Sauter went to the United States to train during the summer. However, she began to struggle with panic attacks. She also struggled to motivate herself after failing to make the free skate at the World Championships. Although her mental health improved by the end of the summer, she experienced severe inflammation in her shin in September and could not walk.

She began the season by competing on the 2024–25 ISU Challenger Series, finishing sixth at the 2024 CS Budapest Trophy and seventeenth at the 2024 CS Warsaw Cup. Between the two events, Sauter won the 2024 Crystal Skate of Romania. The event doubled as the Romanian Figure Skating Championships, and Sauter won her ninth national title. Sauter returned to her normal training schedule in mid-October.

In December, Sauter decided to part ways with longtime coach, Marius Negrea, and make Roxana Hartmann, who had previously mainly worked as her choreographer, her new head coach. In addition, Sauter also began working with Christopher Boyadji as well as Simona Punga. The following month, she competed at the 2025 European Championships in Tallinn, Estonia, where she placed seventh. This was the best-ever placement for a Romanian woman at the European Championships.

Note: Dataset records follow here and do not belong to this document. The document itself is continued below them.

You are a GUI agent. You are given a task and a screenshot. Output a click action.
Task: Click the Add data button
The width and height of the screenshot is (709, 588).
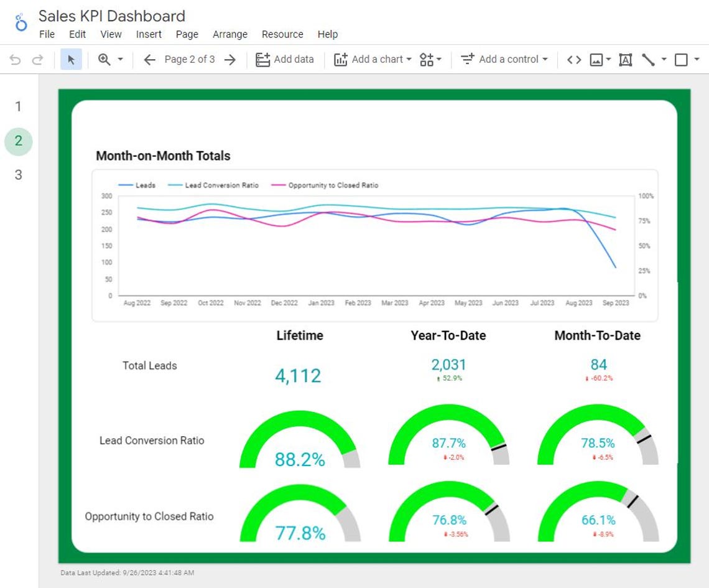[x=285, y=59]
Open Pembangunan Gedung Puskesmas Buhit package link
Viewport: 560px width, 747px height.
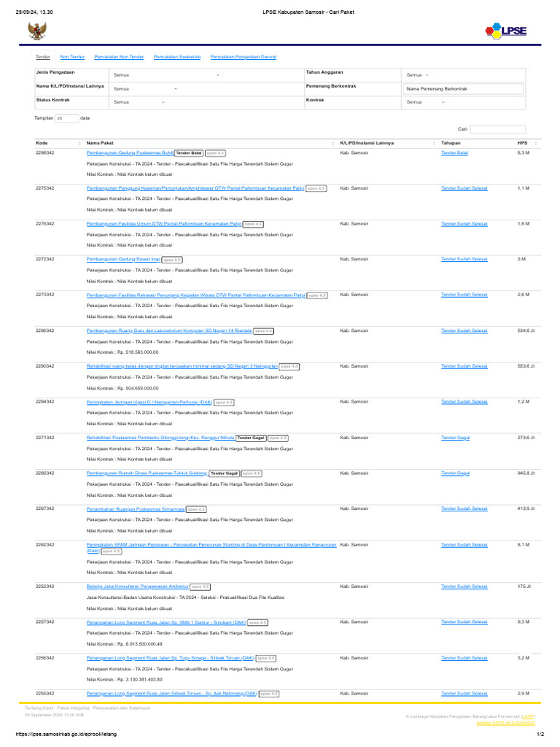pyautogui.click(x=130, y=153)
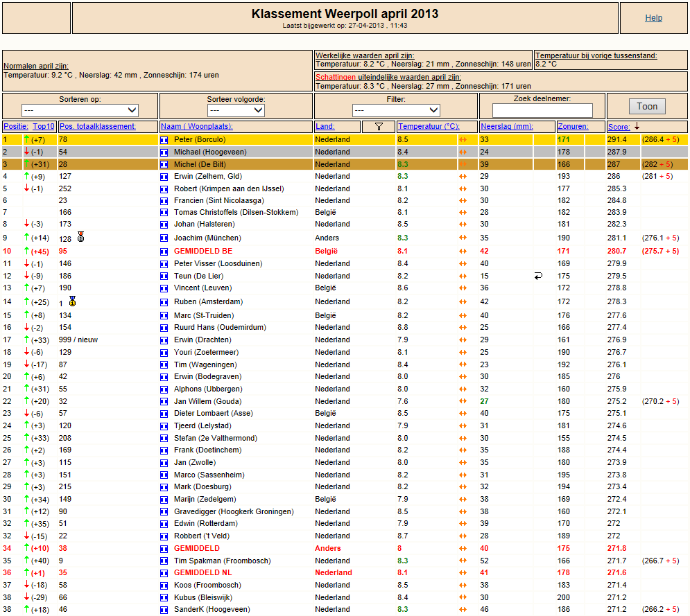Open the Help link
Screen dimensions: 690x616
(x=653, y=18)
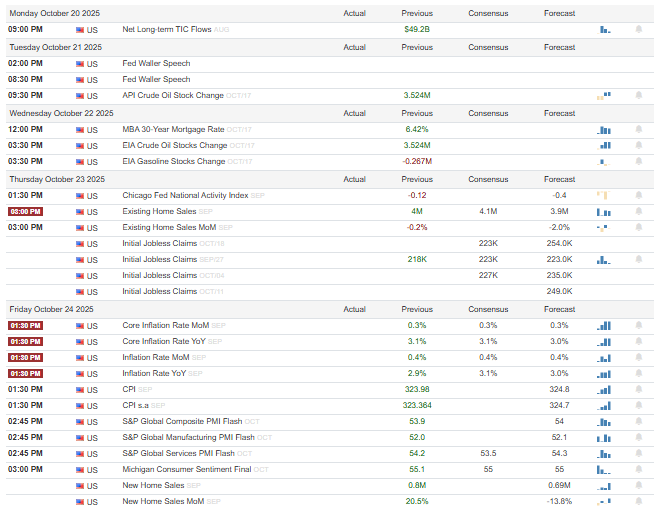Screen dimensions: 660x508
Task: Click Consensus header in Friday October 24 row
Action: click(488, 309)
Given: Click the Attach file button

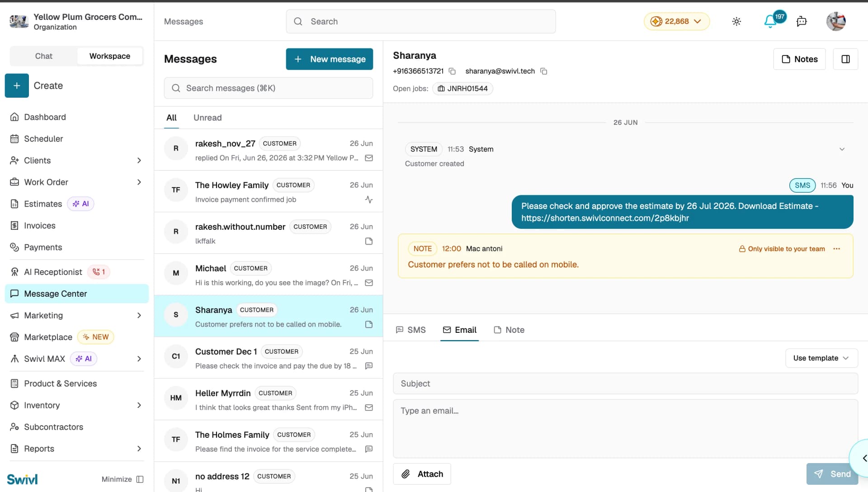Looking at the screenshot, I should (x=422, y=474).
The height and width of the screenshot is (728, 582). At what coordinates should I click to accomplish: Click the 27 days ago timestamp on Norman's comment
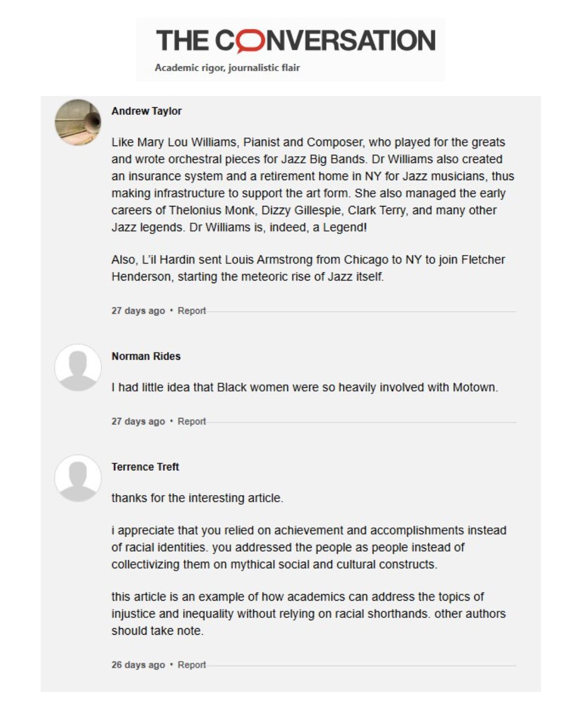click(138, 421)
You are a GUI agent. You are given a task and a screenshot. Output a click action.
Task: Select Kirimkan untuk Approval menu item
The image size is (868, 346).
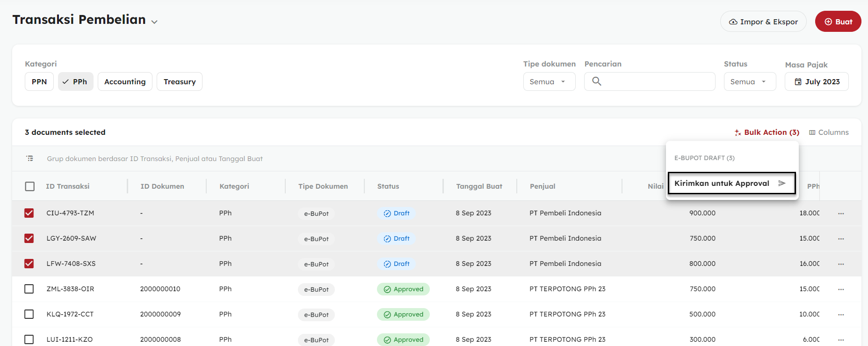(722, 183)
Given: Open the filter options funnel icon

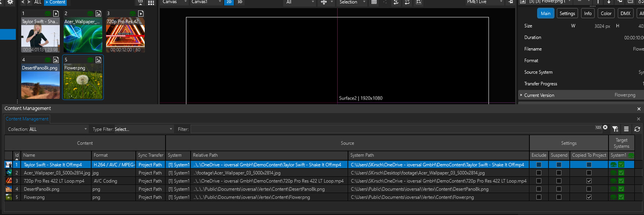Looking at the screenshot, I should (615, 129).
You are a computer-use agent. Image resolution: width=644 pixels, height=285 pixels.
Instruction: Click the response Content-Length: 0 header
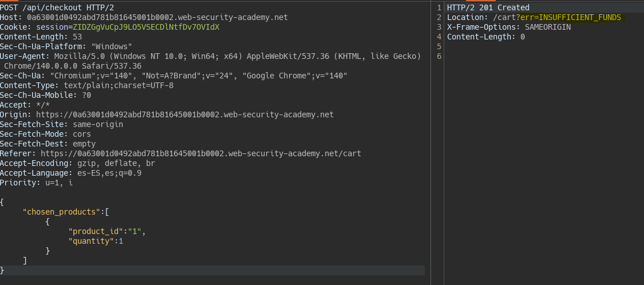click(486, 37)
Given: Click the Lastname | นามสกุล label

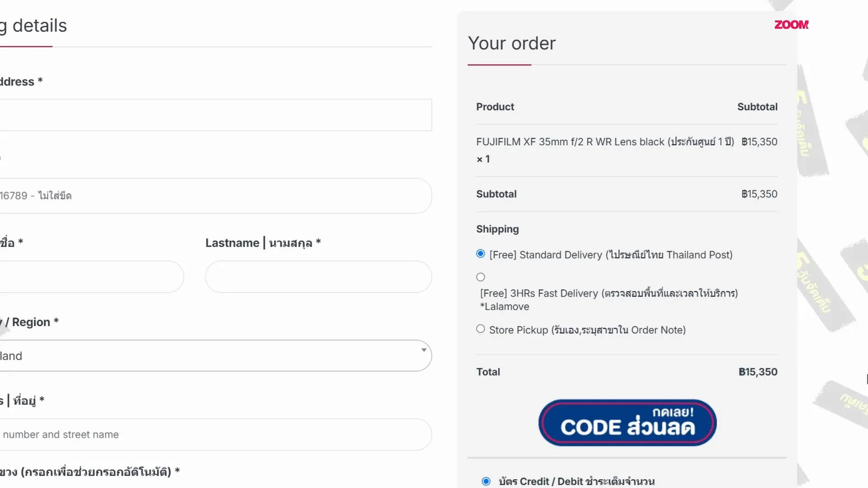Looking at the screenshot, I should [263, 243].
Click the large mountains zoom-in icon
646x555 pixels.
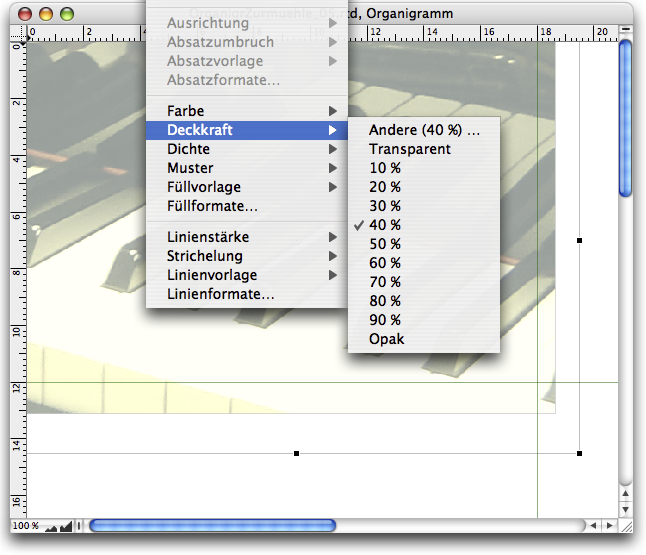[66, 526]
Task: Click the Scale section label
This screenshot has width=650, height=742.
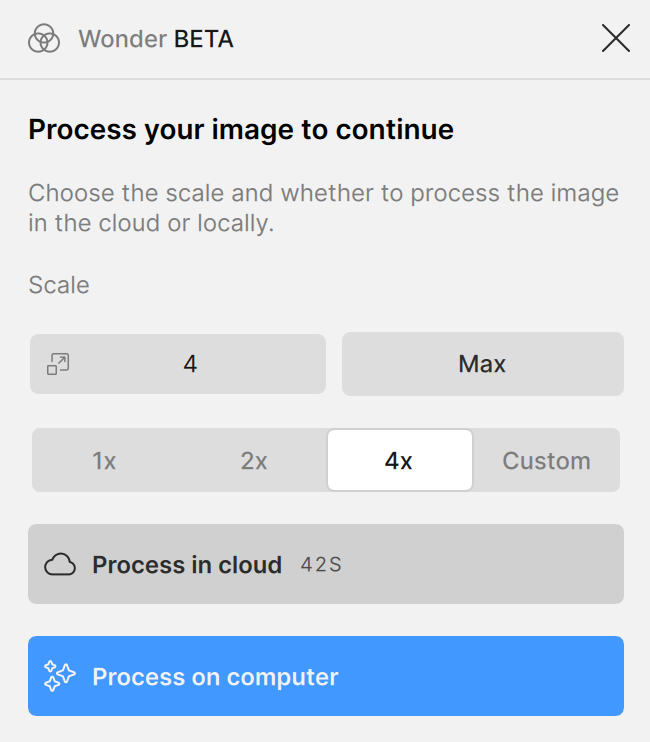Action: 59,285
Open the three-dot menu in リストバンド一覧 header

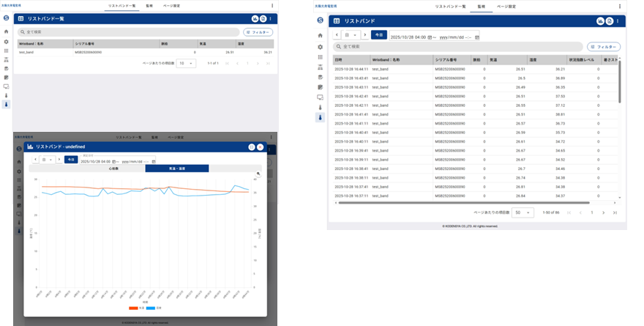click(x=270, y=18)
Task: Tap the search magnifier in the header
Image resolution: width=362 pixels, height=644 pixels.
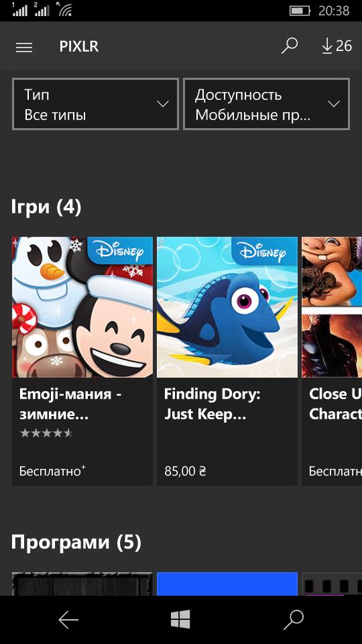Action: click(290, 46)
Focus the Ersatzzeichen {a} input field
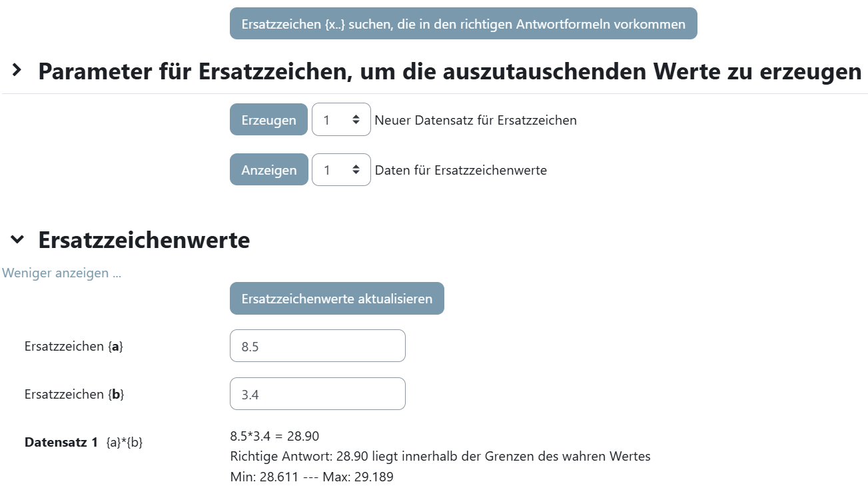Image resolution: width=868 pixels, height=494 pixels. 317,346
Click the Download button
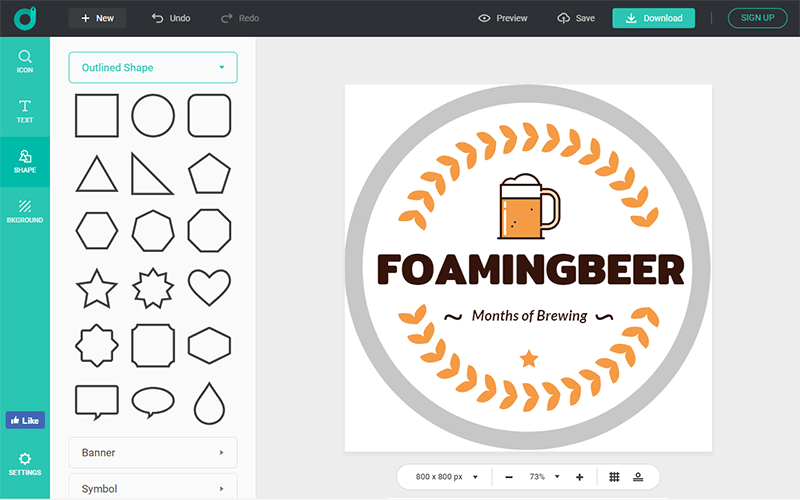The image size is (800, 500). [653, 18]
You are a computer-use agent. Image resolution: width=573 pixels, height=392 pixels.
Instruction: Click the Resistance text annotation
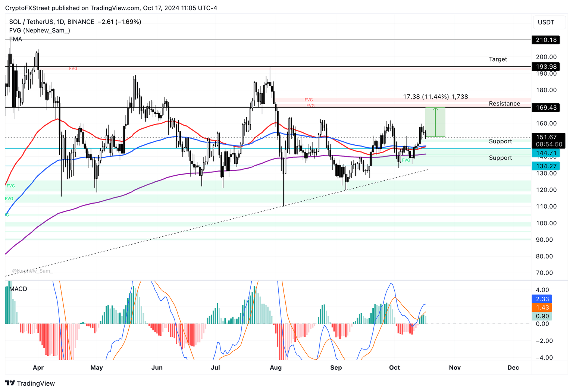(x=504, y=104)
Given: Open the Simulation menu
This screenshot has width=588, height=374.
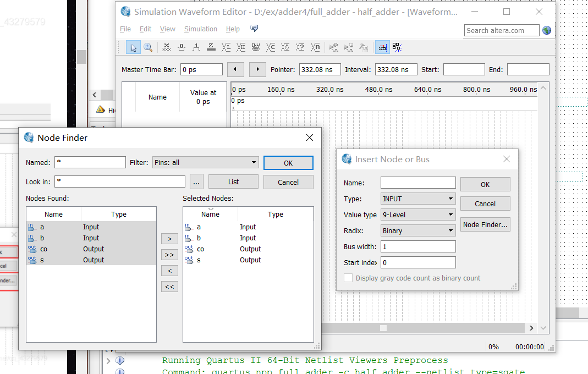Looking at the screenshot, I should coord(201,29).
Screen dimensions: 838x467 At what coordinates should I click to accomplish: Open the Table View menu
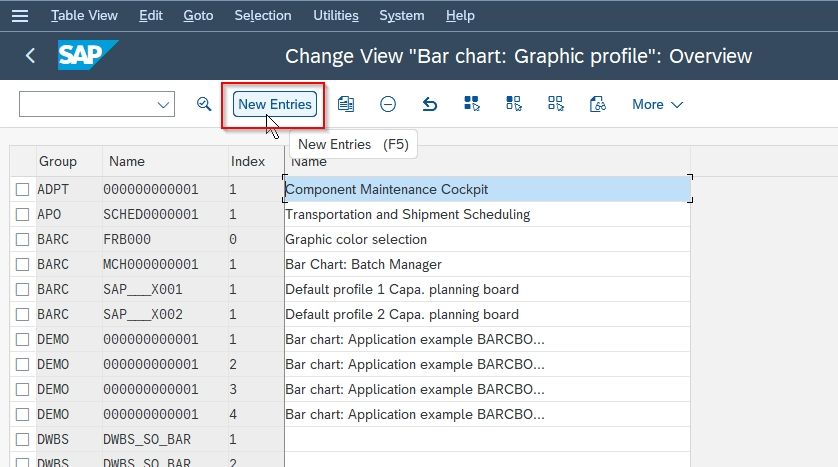pyautogui.click(x=84, y=15)
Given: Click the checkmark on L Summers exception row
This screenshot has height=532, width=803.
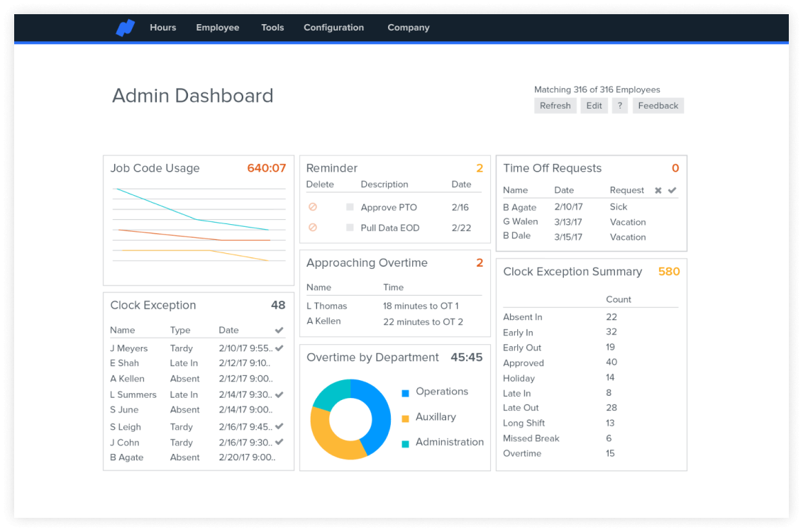Looking at the screenshot, I should coord(279,394).
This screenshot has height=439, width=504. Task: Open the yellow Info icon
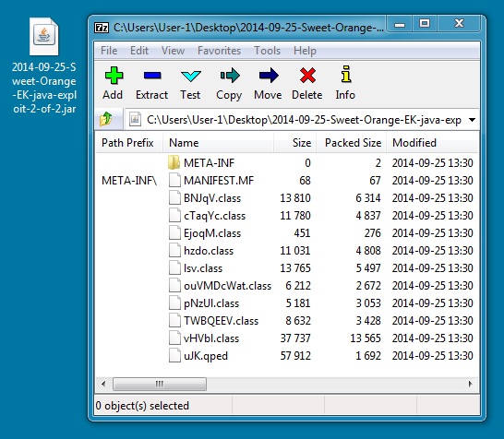pyautogui.click(x=346, y=75)

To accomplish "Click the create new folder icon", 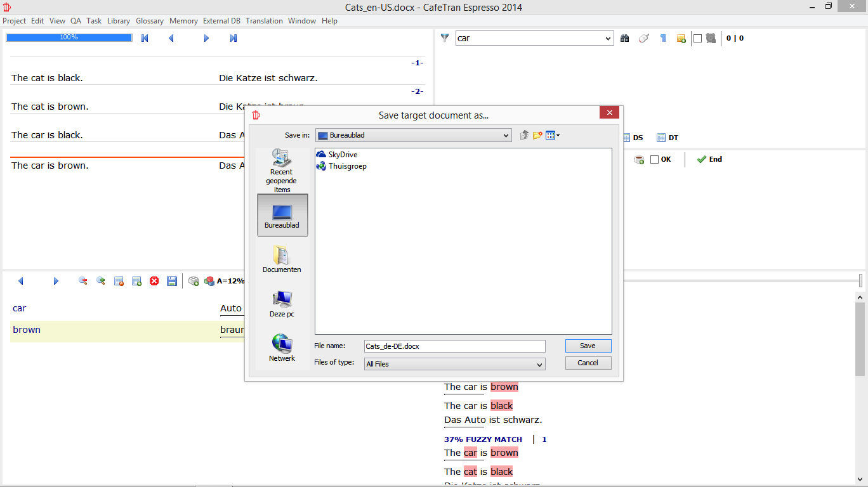I will 537,135.
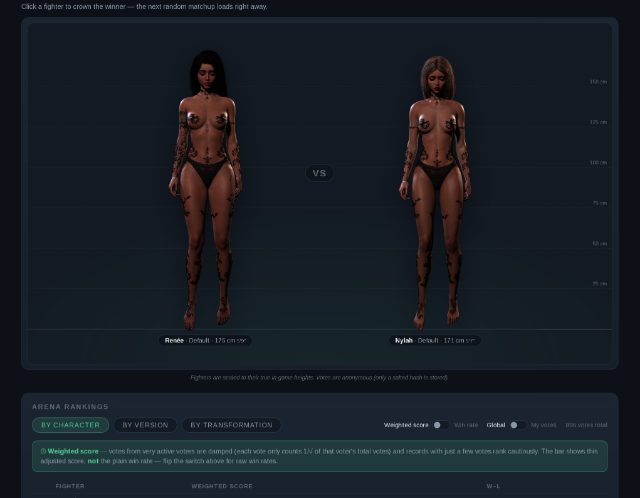This screenshot has height=498, width=640.
Task: Click the W-L column header
Action: [x=493, y=486]
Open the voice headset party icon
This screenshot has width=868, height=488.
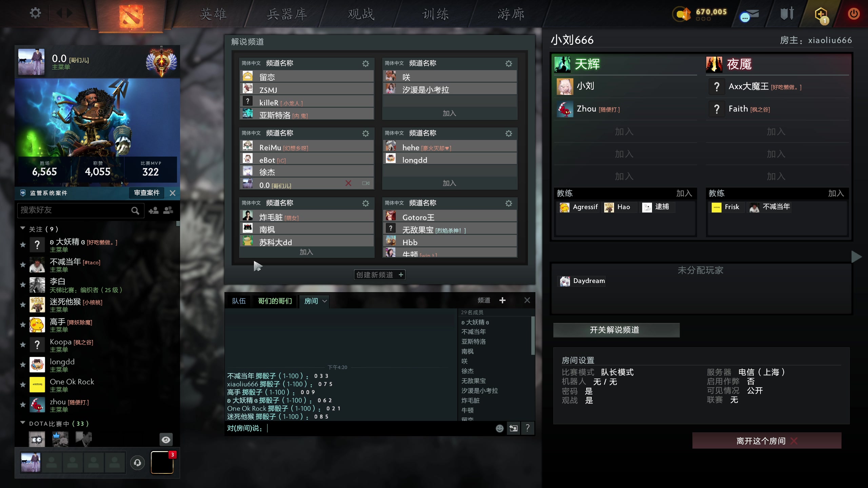tap(137, 463)
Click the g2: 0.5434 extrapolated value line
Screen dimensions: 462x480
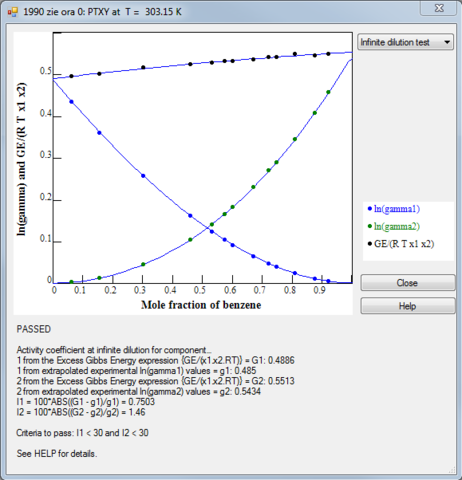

Weeks before the 2025 World Championships, Sauter set up a GoFundMe page to help pay for her and her coaches' travel expenses. She also had issues with her application for Romanian citizenship.

At the World Championships, Sauter placed sixteenth in the short program, which both qualified her for the free skate and won an Olympic quota for Romania. In the free skate, she dropped to nineteenth place overall. Following the event, Sauter shared that she was proud to have won the quota for Romania.

=== 2025–26 season: Milano Cortina Olympics ===
Sauter opened the season by finishing eleventh at the 2025 CS Nebelhorn Trophy. She then went on to place fifth at the 2025 Swiss Open and fourth at the 2025 Cup of Innsbruck. In December, she won gold at the 2025 Skate Fehervar. One month later, Sauter competed at the 2026 European Championships in Sheffield, England, United Kingdom, where she earned personal best free skate and combined total scores, finishing in eleventh place overall. That same month, it was announced that Sauter and ski jumper Daniela Toth were selected as flag bearers for Romania in the upcoming Olympic opening ceremony.

In February, Sauter made her Olympic debut. She placed sixteenth in both program segments and concluded the event in 17th overall. Sauter scored a personal best, and her placement was the highest thus far for a Romanian women's singles competitor at the Olympics. She credited her success to improving her mental training.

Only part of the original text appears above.